■ TEXTE FOURNI:
Le rapport des libéralités est une institution selon laquelle l’héritier, appelé avec d’autres à recueillir une succession, doit remettre dans la masse successorale les biens dont le défunt l’avait gratifié. Le rapport s’effectue, en principe, en valeur. Le rapport des dettes est une règle d’allotissement : l’indivisaire débiteur de l’indivision reçoit dans son lot, au moment du partage, la créance de cette dernière à son encontre. La créance s’éteint alors à due concurrence de ses droits par confusion. Ces deux notions ont pour finalité commune de garantir l’égalité successorale.
Il s’agit, dans le cas du rapport des libéralités, d’assurer l’égalité de la vocation héréditaire et de la quote-part recueillie de l’ensemble des biens transmis aux héritiers, par succession ou libéralité. À la différence de la réduction des libéralités excessives, le rapport successoral n’est pas une institution d’ordre public. Les modifications apportées au rapport des libéralités par la loi n° 2006-728 du 23 juin 2006 s’appliquent aux successions ouvertes à compter du 1er janvier 2007, même si des libéralités ont été consenties par le défunt avant cette date.
Dans cette affaire, un héritier assigne ses cohéritiers en ouverture des opérations de comptes, liquidation et partage de la succession. Il conteste l’arrêt qui dit qu’il serait tenu au rapport à la succession de sa mère de la somme de 91 469,41 euros au titre d’un prêt de 60 000 francs. La cour d’appel constate qu’il est tenu au rapport à la succession du défunt d’une certaine somme au titre d’un prêt contracté qu’il a reconnu devoir à sa mère dans un courrier datant de 1993, et fait peser la charge de démontrer le remboursement de cette dette sur le requérant.

■ DONNÉES RECUEILLIES:
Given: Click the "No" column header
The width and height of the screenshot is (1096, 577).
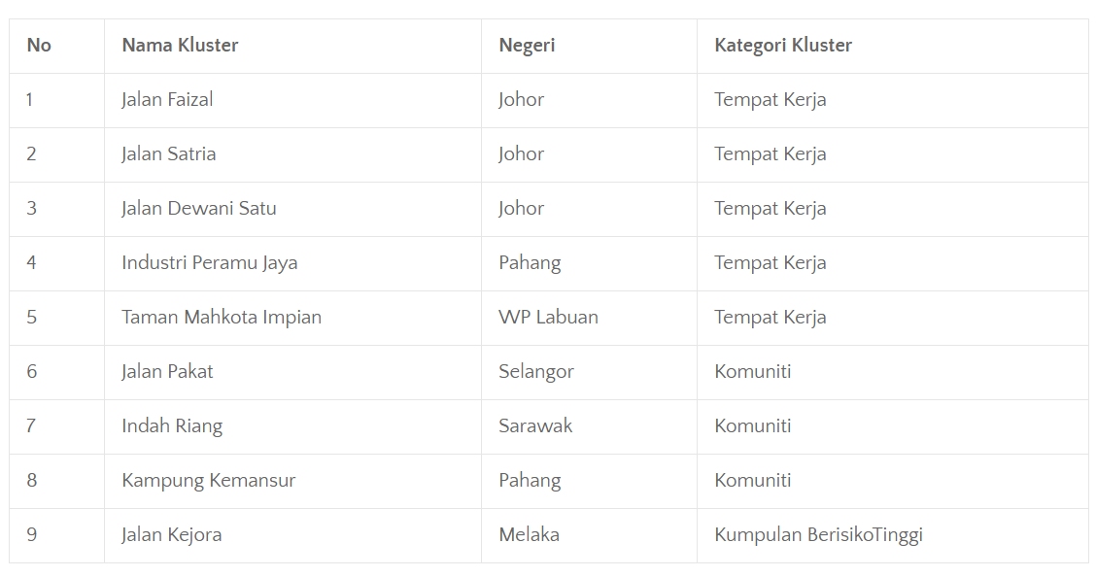Looking at the screenshot, I should pyautogui.click(x=39, y=46).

■ TÂCHES À RÉALISER:
• a. Relevez toutes les dates citées dans le texte sur le rapport successoral.
• b. Recopiez le passage du texte sur le rapport successoral en commençant par « Dans cette affaire, un » et en allant jusqu'à « sur le requérant. ».
• c. Traduisez en anglais cette phrase du texte sur le rapport successoral : « Ces deux notions ont pour finalité commune de garantir l’égalité successorale. »

■ RÉSULTATS FINAUX:
• a. 23 juin 2006 ; 1er janvier 2007 ; 1993

• b.
Dans cette affaire, un héritier assigne ses cohéritiers en ouverture des opérations de comptes, liquidation et partage de la succession. Il conteste l’arrêt qui dit qu’il serait tenu au rapport à la succession de sa mère de la somme de 91 469,41 euros au titre d’un prêt de 60 000 francs. La cour d’appel constate qu’il est tenu au rapport à la succession du défunt d’une certaine somme au titre d’un prêt contracté qu’il a reconnu devoir à sa mère dans un courrier datant de 1993, et fait peser la charge de démontrer le remboursement de cette dette sur le requérant.

• c. These two notions share the common purpose of guaranteeing equality in succession.